■ Input data
══════════
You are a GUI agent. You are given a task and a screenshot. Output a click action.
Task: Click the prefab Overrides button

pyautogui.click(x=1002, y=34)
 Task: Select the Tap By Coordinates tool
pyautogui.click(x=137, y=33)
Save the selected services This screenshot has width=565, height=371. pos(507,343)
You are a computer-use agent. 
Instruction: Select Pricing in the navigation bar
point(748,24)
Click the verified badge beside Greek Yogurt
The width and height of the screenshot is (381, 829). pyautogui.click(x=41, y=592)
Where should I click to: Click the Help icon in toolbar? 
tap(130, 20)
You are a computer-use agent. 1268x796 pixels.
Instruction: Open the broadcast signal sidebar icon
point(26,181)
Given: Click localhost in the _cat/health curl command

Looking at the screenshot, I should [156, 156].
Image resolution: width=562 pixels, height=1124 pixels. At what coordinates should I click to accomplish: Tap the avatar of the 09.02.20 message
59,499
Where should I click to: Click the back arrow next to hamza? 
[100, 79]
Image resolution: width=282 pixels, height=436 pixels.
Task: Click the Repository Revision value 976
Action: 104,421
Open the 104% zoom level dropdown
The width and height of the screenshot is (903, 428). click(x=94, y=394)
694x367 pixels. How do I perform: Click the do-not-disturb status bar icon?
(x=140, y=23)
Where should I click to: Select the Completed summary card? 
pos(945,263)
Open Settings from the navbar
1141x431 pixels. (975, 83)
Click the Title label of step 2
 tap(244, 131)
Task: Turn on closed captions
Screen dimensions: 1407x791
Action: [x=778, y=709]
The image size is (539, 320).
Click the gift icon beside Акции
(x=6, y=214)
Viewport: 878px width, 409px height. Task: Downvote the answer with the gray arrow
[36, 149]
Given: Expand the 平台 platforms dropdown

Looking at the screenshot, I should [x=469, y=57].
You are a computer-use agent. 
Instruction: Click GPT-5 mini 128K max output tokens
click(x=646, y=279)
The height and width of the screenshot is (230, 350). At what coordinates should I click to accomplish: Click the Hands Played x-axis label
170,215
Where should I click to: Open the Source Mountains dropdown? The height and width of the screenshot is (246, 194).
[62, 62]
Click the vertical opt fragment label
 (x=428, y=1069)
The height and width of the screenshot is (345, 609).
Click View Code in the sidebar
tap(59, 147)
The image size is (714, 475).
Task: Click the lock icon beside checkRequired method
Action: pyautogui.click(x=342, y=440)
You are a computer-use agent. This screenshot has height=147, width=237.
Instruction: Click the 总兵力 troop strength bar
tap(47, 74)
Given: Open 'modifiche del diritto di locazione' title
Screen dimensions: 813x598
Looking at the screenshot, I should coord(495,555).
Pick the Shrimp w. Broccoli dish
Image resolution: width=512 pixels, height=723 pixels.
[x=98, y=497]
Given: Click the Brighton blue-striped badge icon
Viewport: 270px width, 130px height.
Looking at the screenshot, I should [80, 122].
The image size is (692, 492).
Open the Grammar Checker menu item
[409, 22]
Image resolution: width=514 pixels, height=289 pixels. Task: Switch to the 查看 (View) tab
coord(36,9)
══════════
■ Exercise
Could you repeat the entire listing above, word for word and with nothing changed?

■ Exercise response
You are a GUI agent. You are given a task and a screenshot. Output a click action.
Task: Click the prefab Overrides button

pyautogui.click(x=1002, y=34)
 Task: Select the Tap By Coordinates tool
pyautogui.click(x=137, y=33)
Save the selected services This screenshot has width=565, height=371. pos(507,343)
You are a computer-use agent. 
Instruction: Select Pricing in the navigation bar
point(748,24)
Click the verified badge beside Greek Yogurt
The width and height of the screenshot is (381, 829). pyautogui.click(x=41, y=592)
Where should I click to: Click the Help icon in toolbar? 
tap(130, 20)
You are a computer-use agent. 1268x796 pixels.
Instruction: Open the broadcast signal sidebar icon
point(26,181)
Given: Click localhost in the _cat/health curl command

Looking at the screenshot, I should [156, 156].
Image resolution: width=562 pixels, height=1124 pixels. At what coordinates should I click to accomplish: Tap the avatar of the 09.02.20 message
59,499
Where should I click to: Click the back arrow next to hamza? 
[100, 79]
Image resolution: width=282 pixels, height=436 pixels.
Task: Click the Repository Revision value 976
Action: 104,421
Open the 104% zoom level dropdown
The width and height of the screenshot is (903, 428). click(x=94, y=394)
694x367 pixels. How do I perform: Click the do-not-disturb status bar icon?
(x=140, y=23)
Where should I click to: Select the Completed summary card? 
pos(945,263)
Open Settings from the navbar
1141x431 pixels. (975, 83)
Click the Title label of step 2
 tap(244, 131)
Task: Turn on closed captions
Screen dimensions: 1407x791
Action: [x=778, y=709]
The image size is (539, 320).
Click the gift icon beside Акции
(x=6, y=214)
Viewport: 878px width, 409px height. Task: Downvote the answer with the gray arrow
[36, 149]
Given: Expand the 平台 platforms dropdown

Looking at the screenshot, I should [x=469, y=57].
You are a computer-use agent. 
Instruction: Click GPT-5 mini 128K max output tokens
click(x=646, y=279)
The height and width of the screenshot is (230, 350). At what coordinates should I click to accomplish: Click the Hands Played x-axis label
170,215
Where should I click to: Open the Source Mountains dropdown? The height and width of the screenshot is (246, 194).
[62, 62]
Click the vertical opt fragment label
 (x=428, y=1069)
The height and width of the screenshot is (345, 609).
Click View Code in the sidebar
tap(59, 147)
The image size is (714, 475).
Task: Click the lock icon beside checkRequired method
Action: pyautogui.click(x=342, y=440)
You are a computer-use agent. This screenshot has height=147, width=237.
Instruction: Click the 总兵力 troop strength bar
tap(47, 74)
Given: Open 'modifiche del diritto di locazione' title
Screen dimensions: 813x598
Looking at the screenshot, I should coord(495,555).
Pick the Shrimp w. Broccoli dish
Image resolution: width=512 pixels, height=723 pixels.
[x=98, y=497]
Given: Click the Brighton blue-striped badge icon
Viewport: 270px width, 130px height.
Looking at the screenshot, I should [80, 122].
The image size is (692, 492).
Open the Grammar Checker menu item
[409, 22]
Image resolution: width=514 pixels, height=289 pixels. Task: Switch to the 查看 (View) tab
coord(36,9)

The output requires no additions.